Your mother is shivering, he says.

So we get her back to the hotel as quickly as possible. We don’t have far to go, only around the corner. We could easily walk it, but it’s too late and she’s too cold and this is not the time to take our time. And when she gets back to the Adlon, she says she’ll be fine. I tell her that she’s shivering but she denies it. And then of course she goes missing and when I find her at last in the basement of the hotel, she is definitely shivering.

The only thing for me to do is to give her a bath. I have to get her warm again. I have to get the life back into her. I get her up to the room and run the water and it comes gushing out very fast. Big brass taps. And a lovely heavy stopper on a chain. It’s a very spacious bath and the bathroom is full of steam, there’s a nice echo around the tiles of water flowing into water.

Her hands are cold and I have to rub them to try and get the heat back into them. I take each one of her hands into my hands and rub as fast as I can. I rub her wrists as though I’m putting a shine on them with the heel of my hand. Then I do the same with the feet. I get the shoes off, the red canvas shoes which are absolutely no use for the cold, even with socks on. They’re only good for the summer. I start rubbing her feet and the ankles, with both of my hands moving like a machine to get the circulation going.

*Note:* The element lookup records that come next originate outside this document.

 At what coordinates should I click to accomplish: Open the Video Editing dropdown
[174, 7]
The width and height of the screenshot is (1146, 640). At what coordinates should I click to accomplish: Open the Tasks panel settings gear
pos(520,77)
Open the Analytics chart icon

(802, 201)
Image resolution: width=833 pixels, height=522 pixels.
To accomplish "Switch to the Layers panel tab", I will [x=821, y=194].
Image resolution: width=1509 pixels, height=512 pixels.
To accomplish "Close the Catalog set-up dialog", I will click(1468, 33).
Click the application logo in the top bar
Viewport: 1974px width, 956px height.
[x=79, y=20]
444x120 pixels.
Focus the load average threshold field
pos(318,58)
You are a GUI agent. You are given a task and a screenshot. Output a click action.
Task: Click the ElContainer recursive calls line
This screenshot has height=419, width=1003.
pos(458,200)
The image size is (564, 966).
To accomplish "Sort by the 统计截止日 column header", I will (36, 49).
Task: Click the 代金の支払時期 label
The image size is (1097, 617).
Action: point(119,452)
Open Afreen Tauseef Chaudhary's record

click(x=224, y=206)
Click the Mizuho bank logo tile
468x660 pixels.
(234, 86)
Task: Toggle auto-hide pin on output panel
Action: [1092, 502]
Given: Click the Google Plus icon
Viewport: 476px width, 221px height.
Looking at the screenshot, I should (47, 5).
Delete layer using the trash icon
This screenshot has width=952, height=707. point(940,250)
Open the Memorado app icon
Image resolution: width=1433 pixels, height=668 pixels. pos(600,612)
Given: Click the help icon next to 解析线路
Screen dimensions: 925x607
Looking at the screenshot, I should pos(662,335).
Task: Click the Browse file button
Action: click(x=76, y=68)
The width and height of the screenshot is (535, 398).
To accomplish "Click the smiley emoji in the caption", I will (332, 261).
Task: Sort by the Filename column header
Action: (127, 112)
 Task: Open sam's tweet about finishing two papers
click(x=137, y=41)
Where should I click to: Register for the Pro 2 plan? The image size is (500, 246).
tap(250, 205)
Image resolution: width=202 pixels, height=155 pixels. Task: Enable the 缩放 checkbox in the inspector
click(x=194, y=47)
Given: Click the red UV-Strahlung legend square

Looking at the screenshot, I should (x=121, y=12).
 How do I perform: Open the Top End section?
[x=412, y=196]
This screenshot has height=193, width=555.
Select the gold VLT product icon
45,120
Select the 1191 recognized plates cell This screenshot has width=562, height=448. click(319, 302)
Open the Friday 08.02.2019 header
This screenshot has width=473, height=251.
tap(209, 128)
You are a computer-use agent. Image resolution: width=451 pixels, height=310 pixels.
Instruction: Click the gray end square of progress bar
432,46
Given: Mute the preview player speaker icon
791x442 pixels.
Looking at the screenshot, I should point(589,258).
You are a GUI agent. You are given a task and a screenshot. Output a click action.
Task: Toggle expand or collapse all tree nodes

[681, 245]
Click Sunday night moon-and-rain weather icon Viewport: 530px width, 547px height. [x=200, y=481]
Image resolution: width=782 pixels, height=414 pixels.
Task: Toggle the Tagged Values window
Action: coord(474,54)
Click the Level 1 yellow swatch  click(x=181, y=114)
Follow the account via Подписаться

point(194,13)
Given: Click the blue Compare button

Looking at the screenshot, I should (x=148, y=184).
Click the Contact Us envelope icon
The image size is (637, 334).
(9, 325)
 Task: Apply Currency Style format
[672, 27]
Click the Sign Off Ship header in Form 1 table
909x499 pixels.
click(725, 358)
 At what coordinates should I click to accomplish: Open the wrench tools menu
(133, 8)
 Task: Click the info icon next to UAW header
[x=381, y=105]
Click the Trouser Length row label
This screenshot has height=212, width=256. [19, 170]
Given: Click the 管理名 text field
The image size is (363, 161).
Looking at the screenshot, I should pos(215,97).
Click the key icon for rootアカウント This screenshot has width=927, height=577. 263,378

I’m running around preparing the towels, very large, thick towels, laying them out on a chair. I put all the bath salts available into the bath and almost half a bottle of the amber stuff that makes the whole bath bubble up so you can hardly see the clear green water underneath. I don’t know how much is enough. Nothing is enough and I add a drop of the other jade bottle as well. So the scent around the bathroom is comforting, the lighting is soft and maybe that will begin to get her back to herself again.

You’ll soon be warm again, I tell her.

She can’t speak. She seems to have no feeling at all. She’s not even conscious of me removing her clothes and her eyes are glazed over, hardly even aware that she’s in a hotel bathroom with the bath filling up right next to her and the foam rising.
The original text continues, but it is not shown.